__Records for this task__.
---
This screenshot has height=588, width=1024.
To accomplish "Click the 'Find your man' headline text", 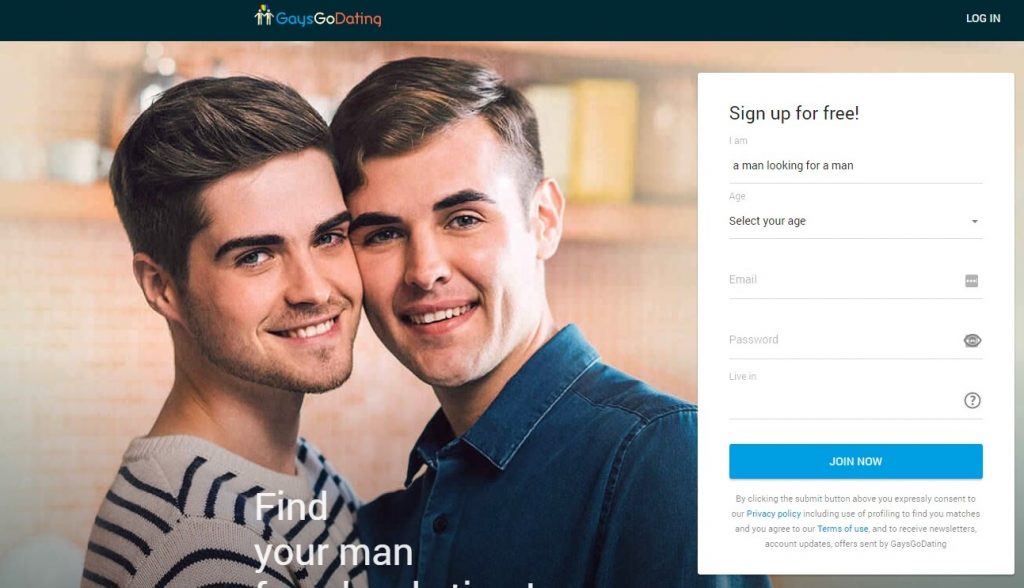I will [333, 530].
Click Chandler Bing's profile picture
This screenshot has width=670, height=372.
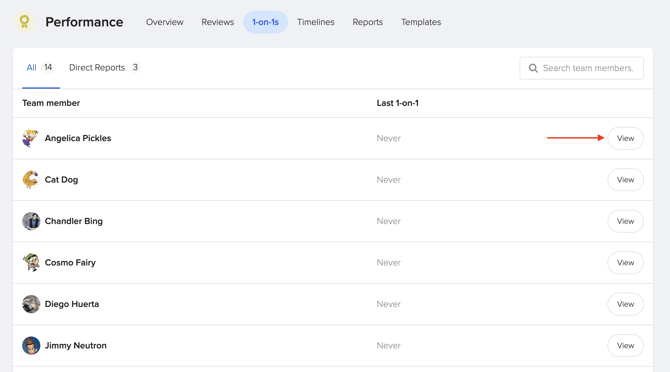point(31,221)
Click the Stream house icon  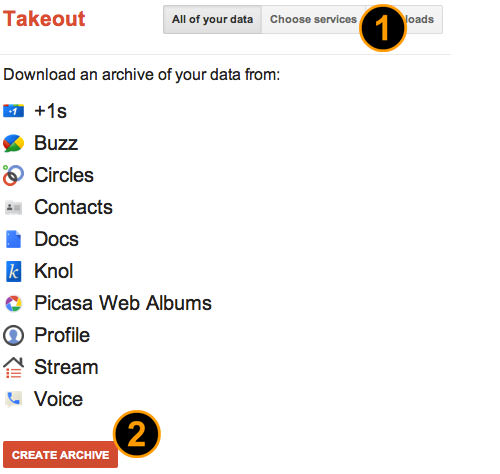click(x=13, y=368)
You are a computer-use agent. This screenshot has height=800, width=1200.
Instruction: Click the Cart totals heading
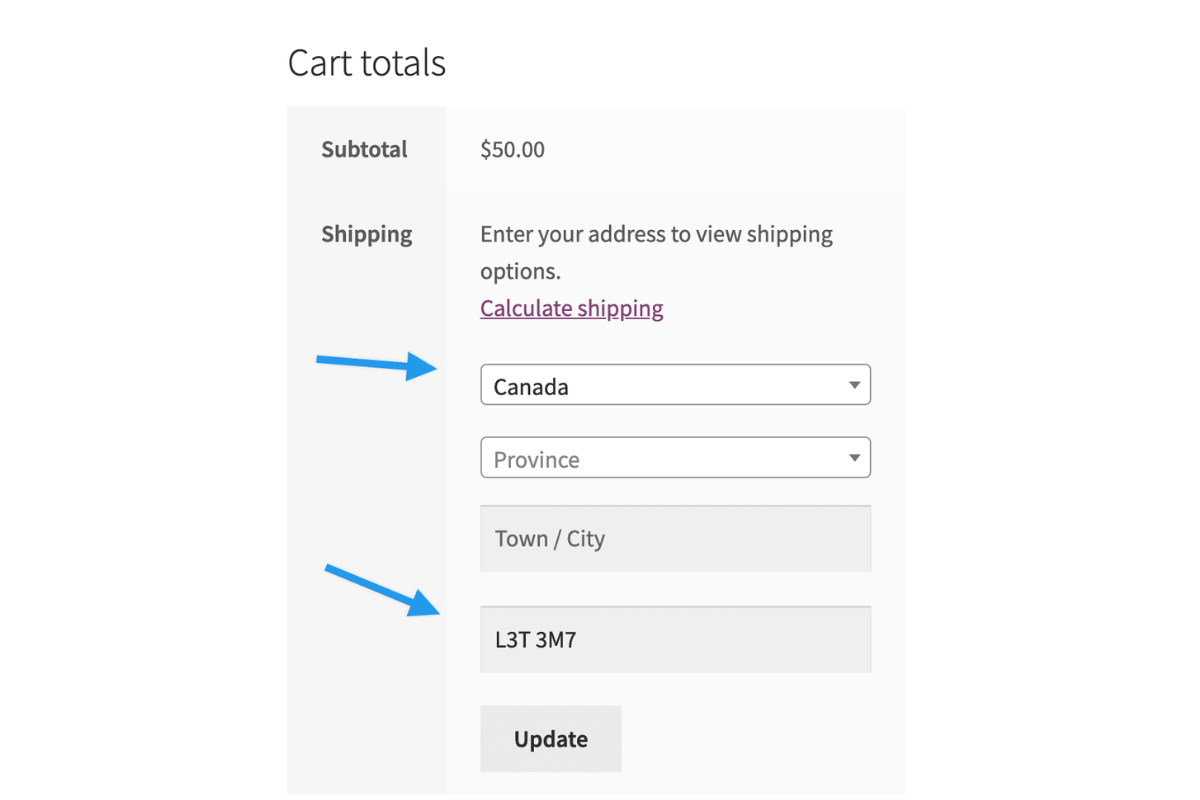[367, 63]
---
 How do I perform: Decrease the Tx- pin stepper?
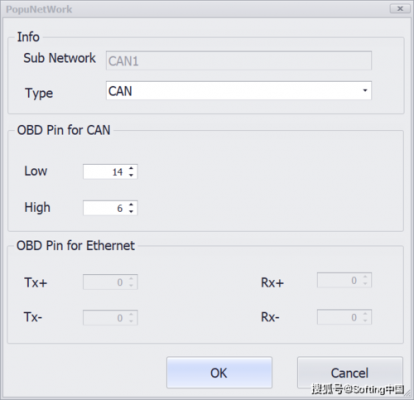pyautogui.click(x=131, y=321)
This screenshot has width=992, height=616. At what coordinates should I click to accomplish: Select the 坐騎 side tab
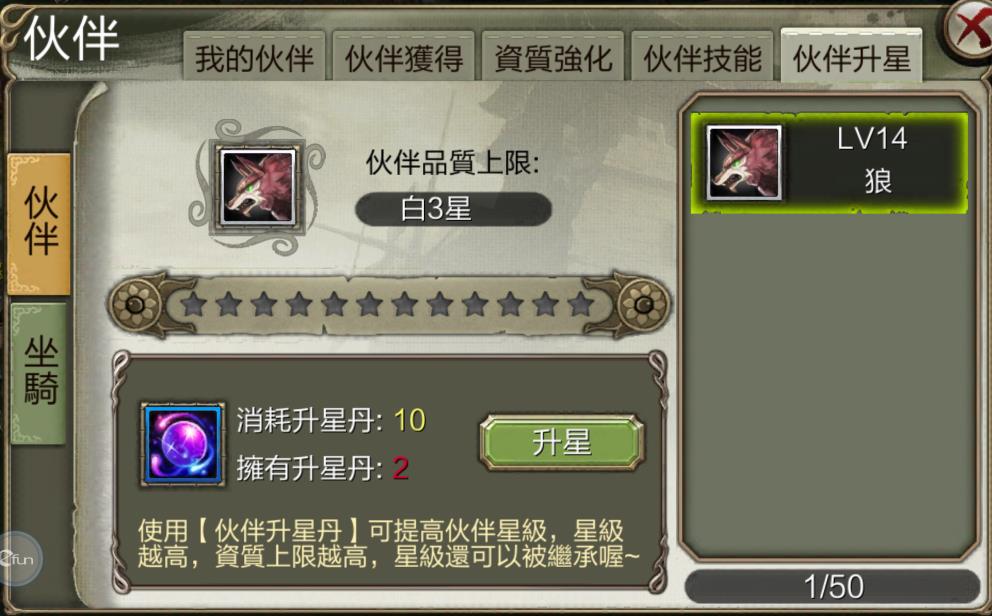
---
__The task__.
In the listing above, find the line with "How do I perform: Decrease" and the line with "This screenshot has width=992, height=616.". Copy exactly those lines and all between them, minus the images.

__Result__.
 How do I perform: Decrease the Tx- pin stepper?
pyautogui.click(x=131, y=321)
This screenshot has width=992, height=616. At what coordinates should I click to accomplish: Select the 坐騎 side tab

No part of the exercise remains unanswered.